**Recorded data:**

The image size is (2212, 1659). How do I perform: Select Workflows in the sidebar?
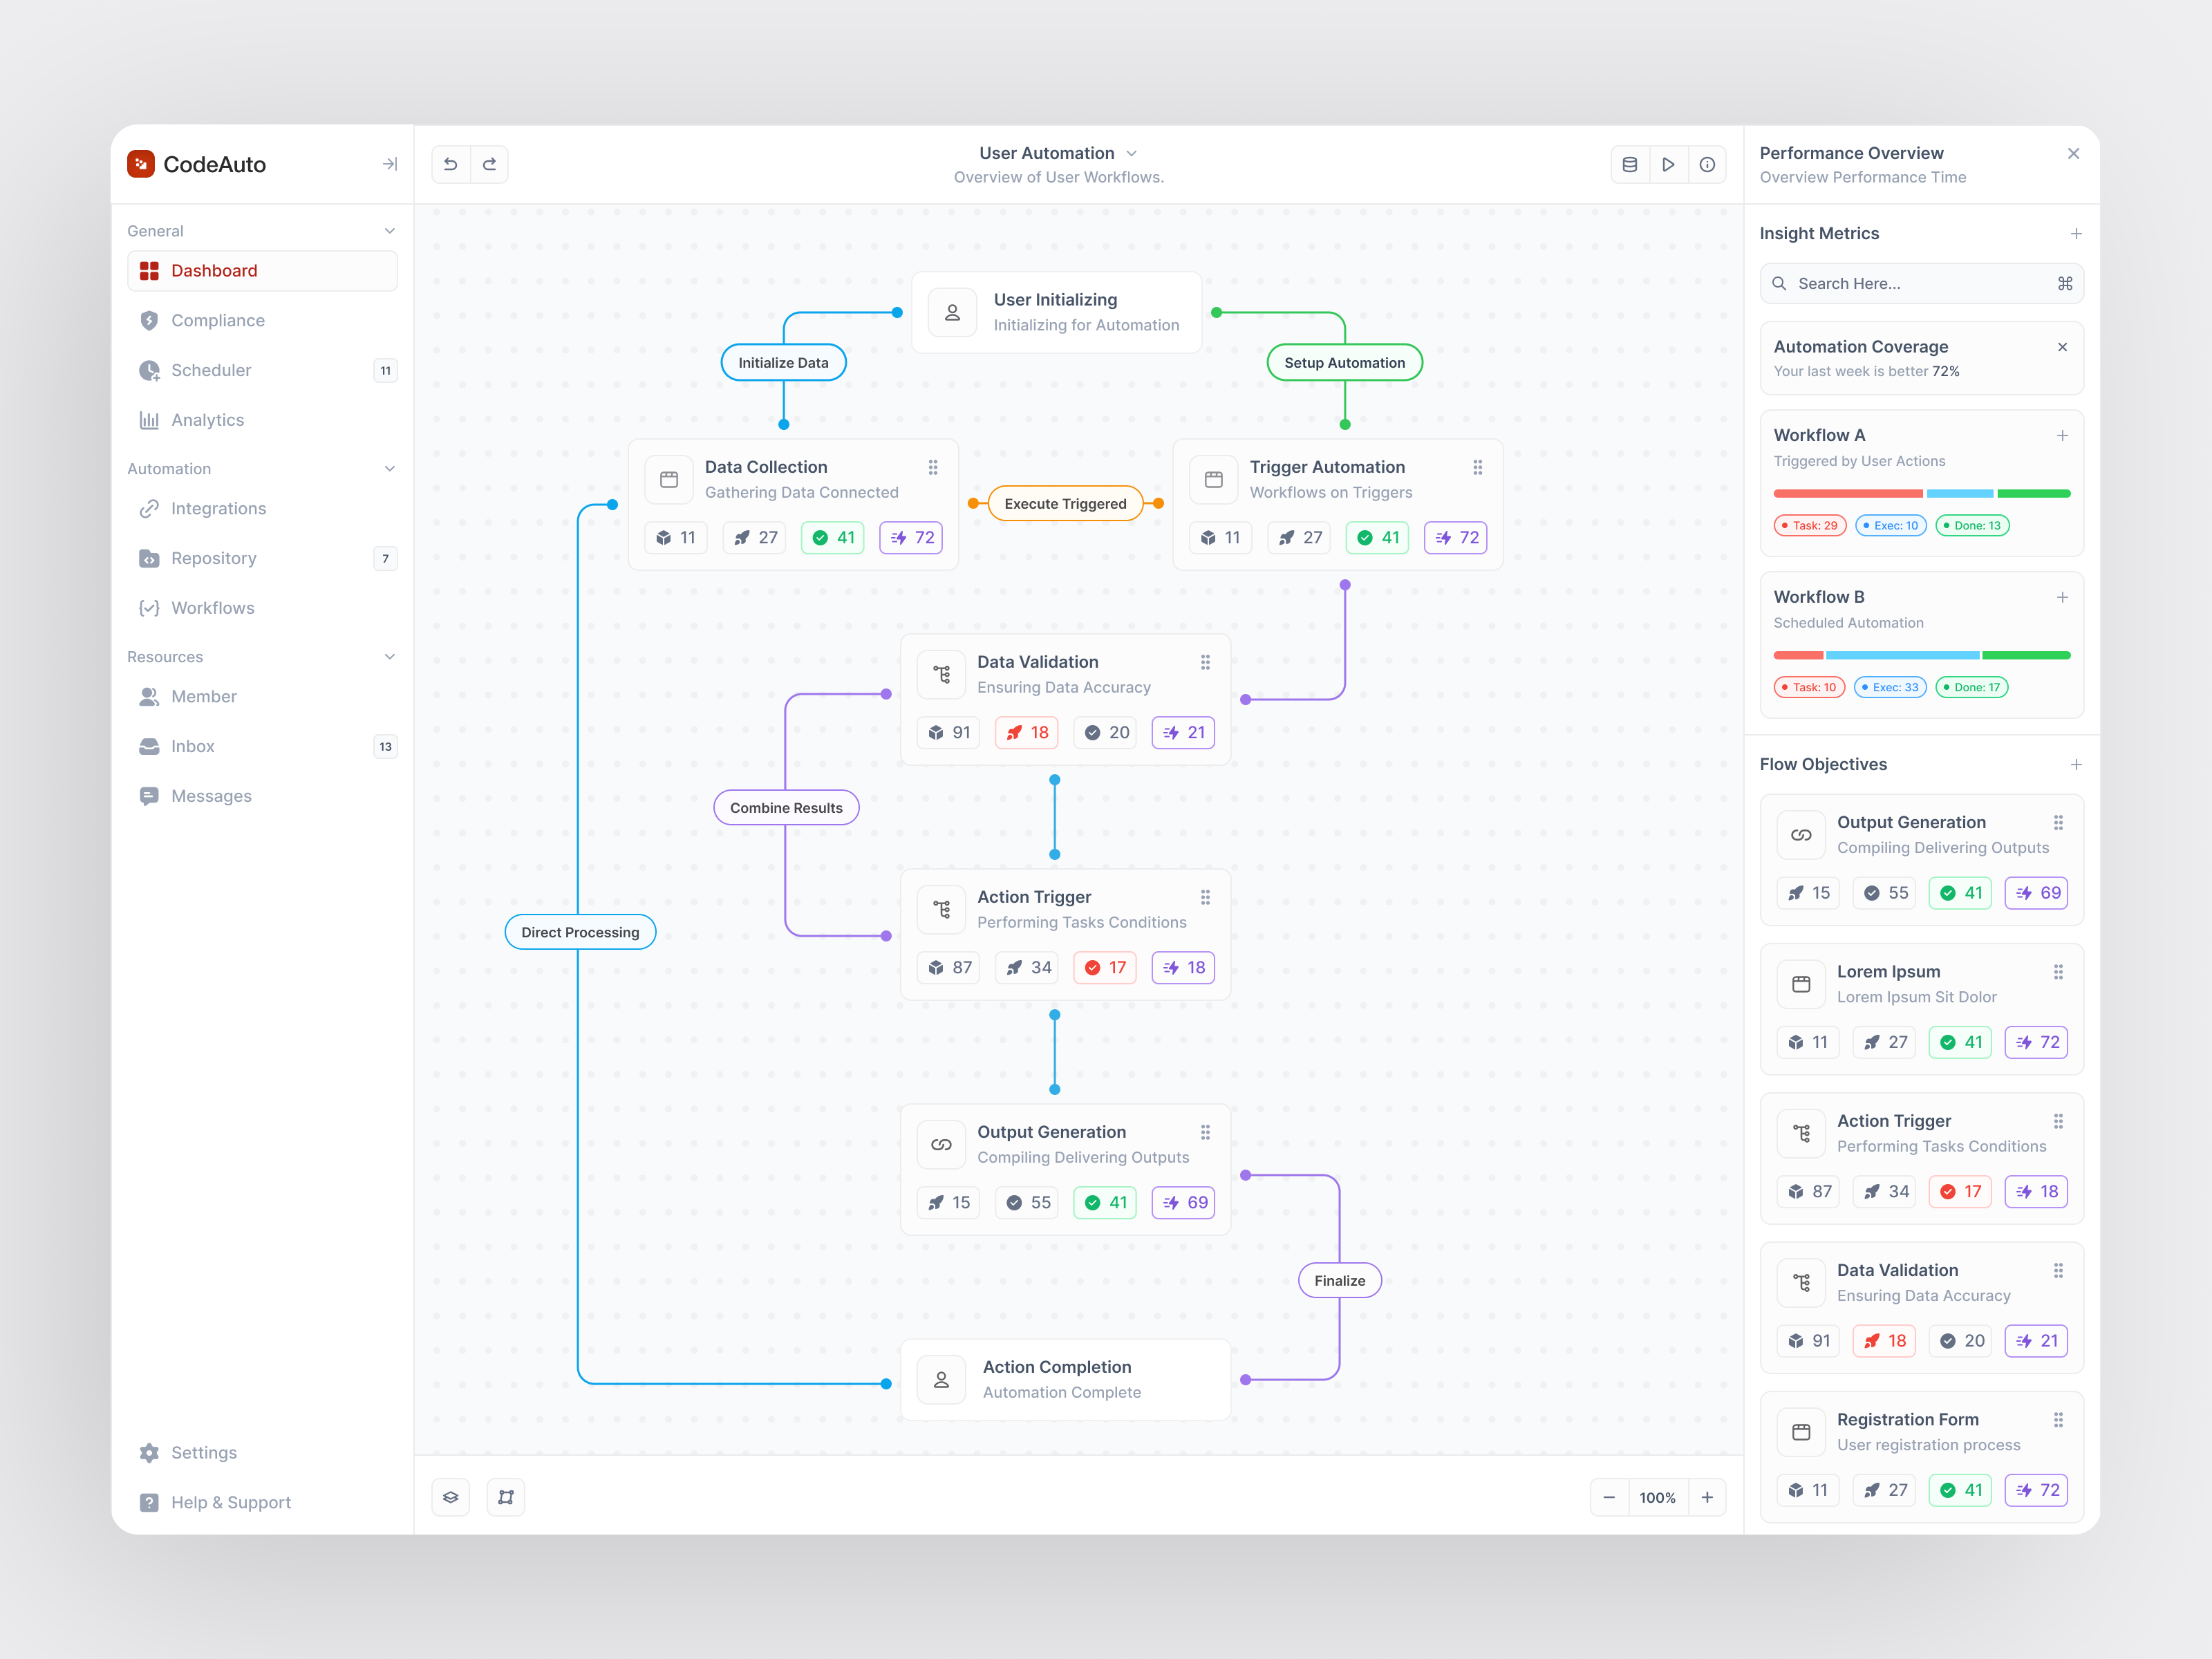[x=212, y=608]
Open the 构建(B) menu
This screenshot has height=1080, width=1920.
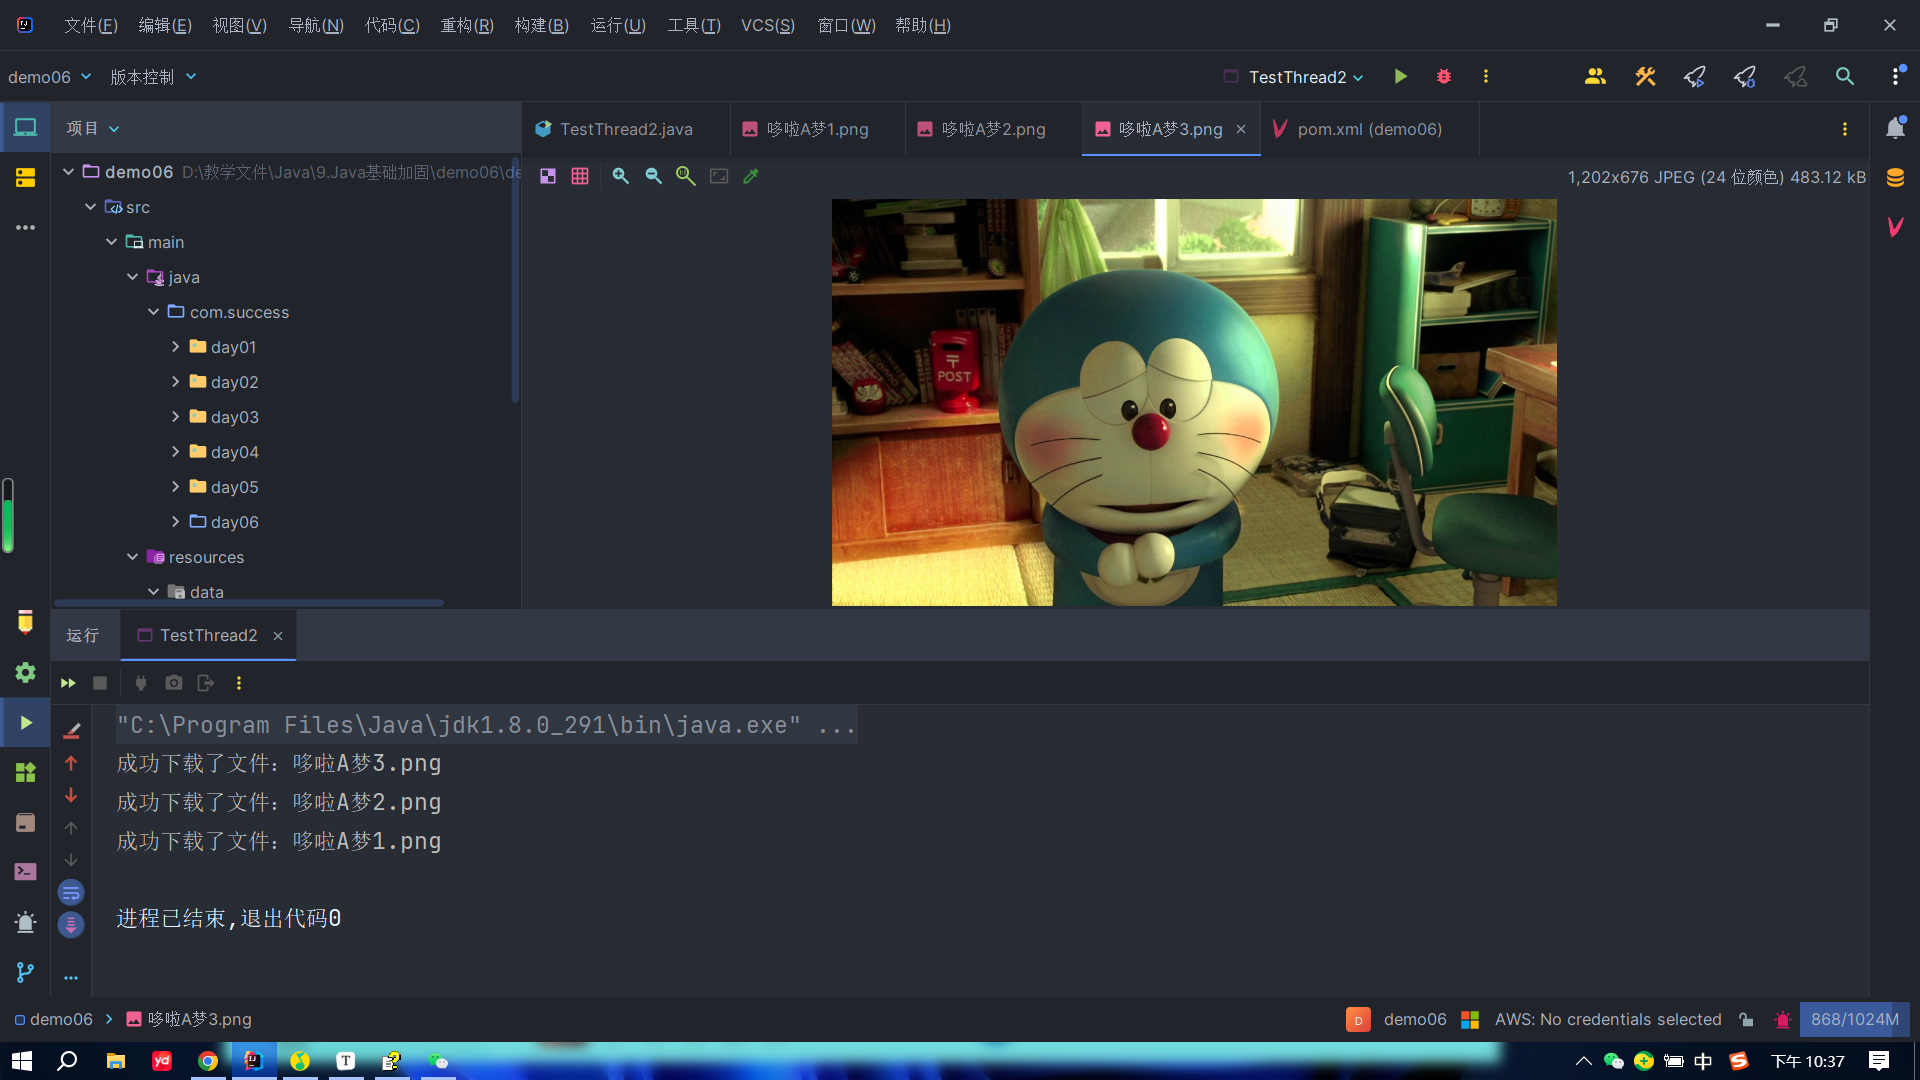coord(541,25)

**What to produce:**
Please transcribe every entry exactly as written, leaving the pictures out.

**Response box:**
The image size is (2212, 1659). How do I perform: Select Workflows in the sidebar?
[x=212, y=608]
Open the 构建(B) menu
This screenshot has height=1080, width=1920.
coord(541,25)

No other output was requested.